Mas, excetuando o dengue, não vai acontecer mais nada. Temos uma empolgante série de pré-candidatos, gente que nunca esteve no poder e agora, quando estiver, certamente fará tudo o que não pôde fazer antes. Em quem votar? Pelo gosto dele, seria em dr. Fernando Fujimoro Henrique, o qual, segundo certas más línguas, ainda nutre uma secreta e, graças a Deus, infundada esperança de que se adote, por exemplo, o parlamentarismo, para ele passar o resto do tempo querendo ser primeiro-ministro e continuar a viajar e fazer discursos em francês. Lula, embananado em seu próprio partido, fica com pinta de quem vai perder outra vez, ainda mais que não gostamos da idéia de um presidente barbudo, ex-mulato (ele agora cuida do cabelo, pois com certeza também acha que ser mulato não está com nada, é visível que deu uma amaciadazinha, de uns tempos para cá) e que não seja poliglota. Dra. Roseana é a governadora do Maranhão, estado que, apesar do valor de seus filhos, não é bem um exemplo de prosperidade e boa administração.
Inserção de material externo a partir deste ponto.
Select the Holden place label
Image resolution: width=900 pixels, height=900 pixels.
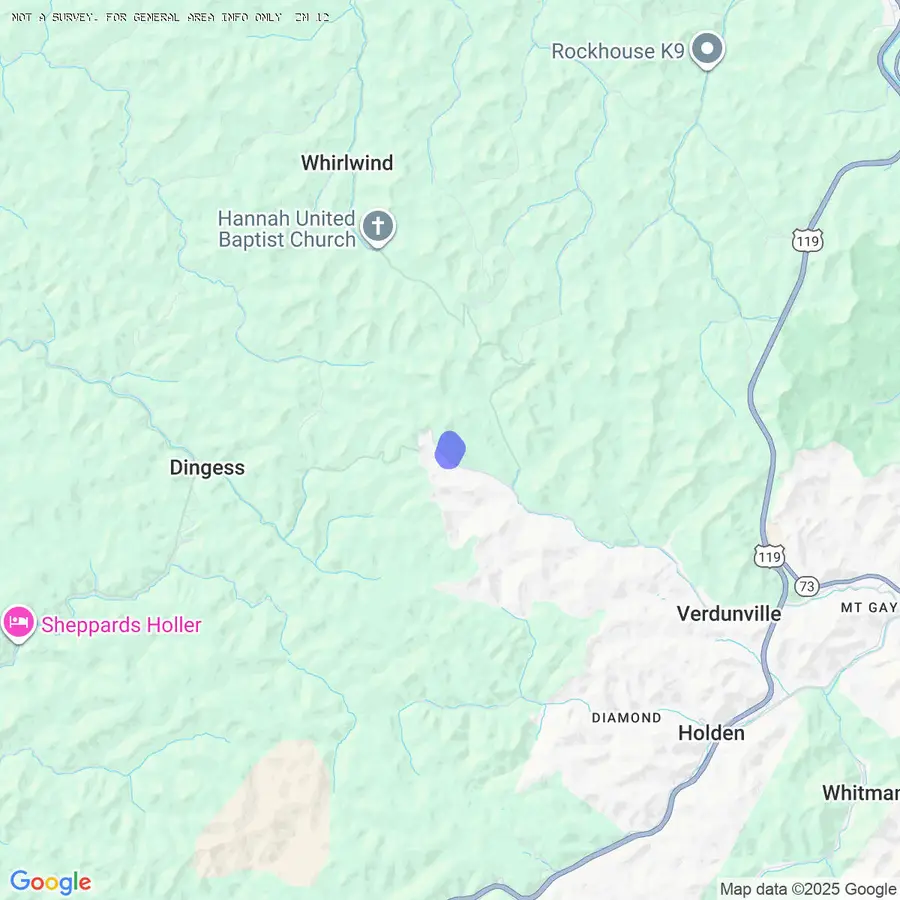click(x=712, y=733)
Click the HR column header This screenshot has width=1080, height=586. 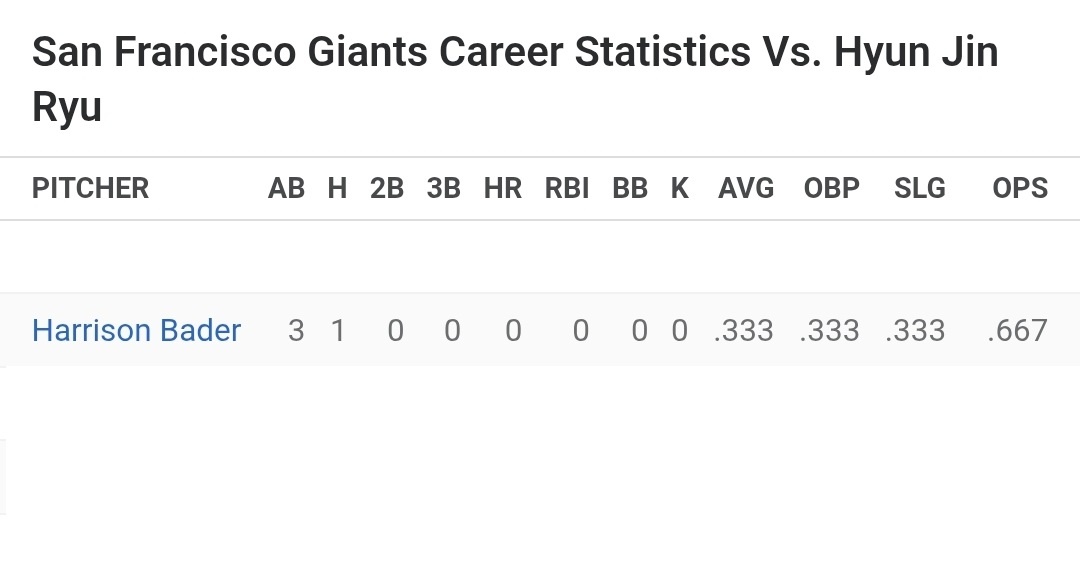(x=503, y=188)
O dr. Serra significa continuísmo. O dr. Ciro Gomes, ninguém sabe. O dr. Itamar é, como se dizia nos momentos em que estava em maior evidência, mercurial. O que mais se lia nas manchetes, quando ele era vice-presidente e depois presidente, era “Itamar se irrita”. Imagino que continua assim e não sei se é boa idéia eleger um presidente mercurial, que se irrita com facilidade. O dr. Garotinho, bem, é o dr. Garotinho. Quem mora no Rio sabe que ele não é bom nem de “Show do Milhão”, onde a famosa H2O foi por ele esquecida. Em seu favor, diga-se que, afinal, não é preciso ser tão Einstein assim para presidir o Brasil, embora seja quase imperioso saber ler.
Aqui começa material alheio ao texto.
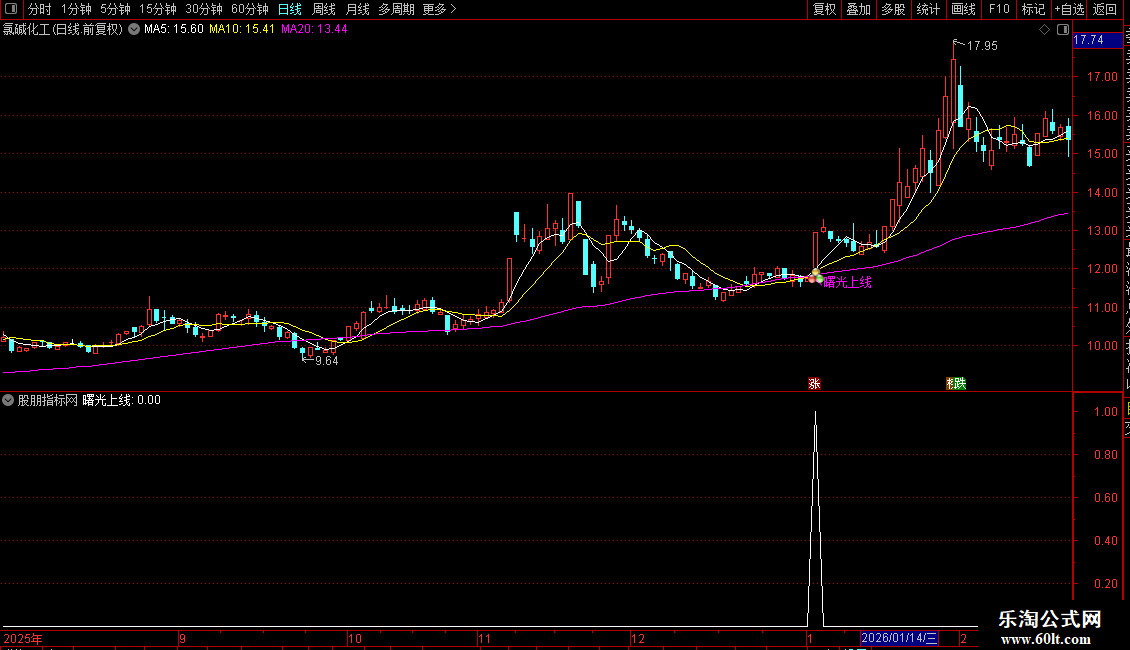This screenshot has width=1130, height=650.
Task: Open the 曙光上线 indicator dropdown arrow
Action: 8,400
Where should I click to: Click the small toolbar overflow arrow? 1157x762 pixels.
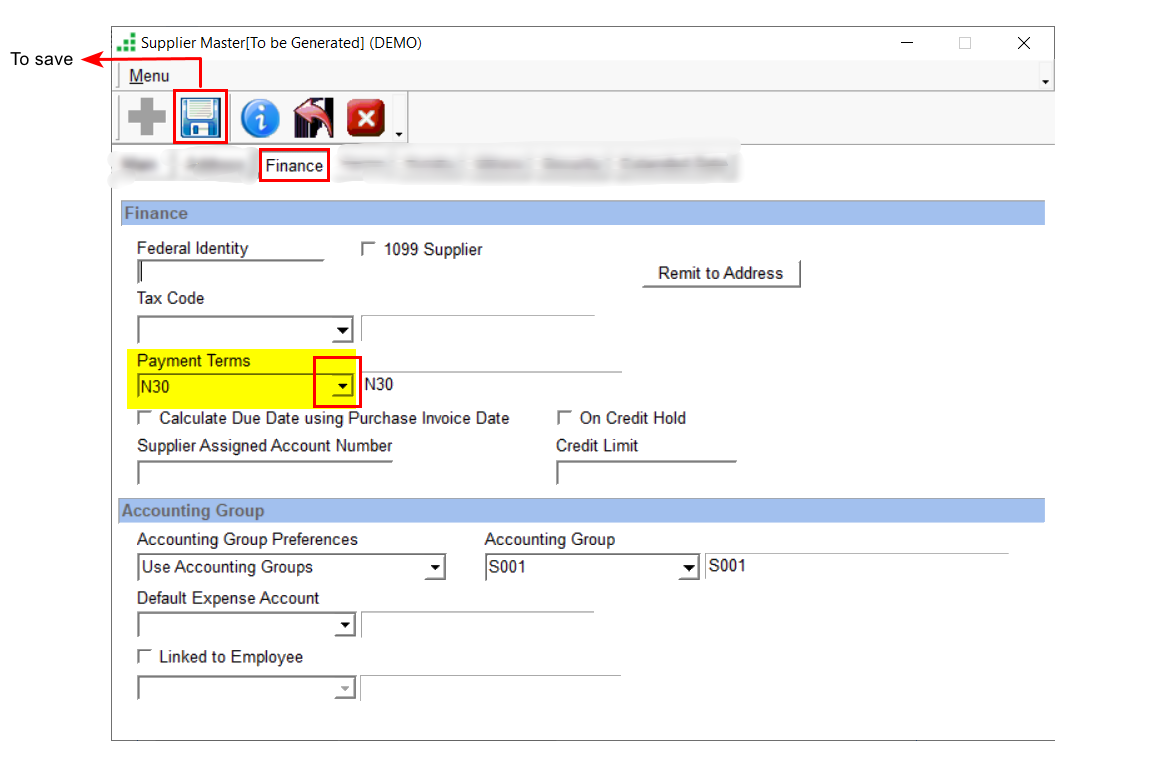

Devo ter esquecido alguns, mas esse é o panorama geral que nos confronta. A hipótese de emigrar para o Gabão certamente ocorre a alguns de nossos compatriotas. Quanto à Copa, se eu fosse o Romário, ia à Bahia ver um bom par de rezadeiras e se pegar com uma boa mãe-de-santo, porque o Homem o escalou para a seleção. Eu também sou a favor da convocação do Romário, mas é que o Homem não me parece ser muito pé-quente e uma certa apreensão surge, quando ele apóia alguma coisa. De qualquer forma, não temos ainda uma seleção, essas que jogaram eram cada uma diferente da outra e receio que, na Copa, venhamos a soçobrar diante de novas forças do futebol mundial (todo mundo que ganha da gente, ou seja, praticamente todo mundo mesmo, vira logo uma das novas forças do futebol, seja ela a Baixa Chechênia ou o Alto Zimbabué). Acresça-se a circunstância de que este ano os japoneses estarão na disputa, contando com a singular vantagem de poderem substituir todos os jogadores que quiserem, nos momentos em que quiserem, já que ninguém vai mesmo distinguir o Hiroshi lateral-direito do Akiro volante-apoiador.

Pronto, já formamos nossas opiniões por hoje. A atual conjuntura continua como todas as outras conjunturas anteriores, só mudam os nomes. E nós devemos merecer, a verdade é esta.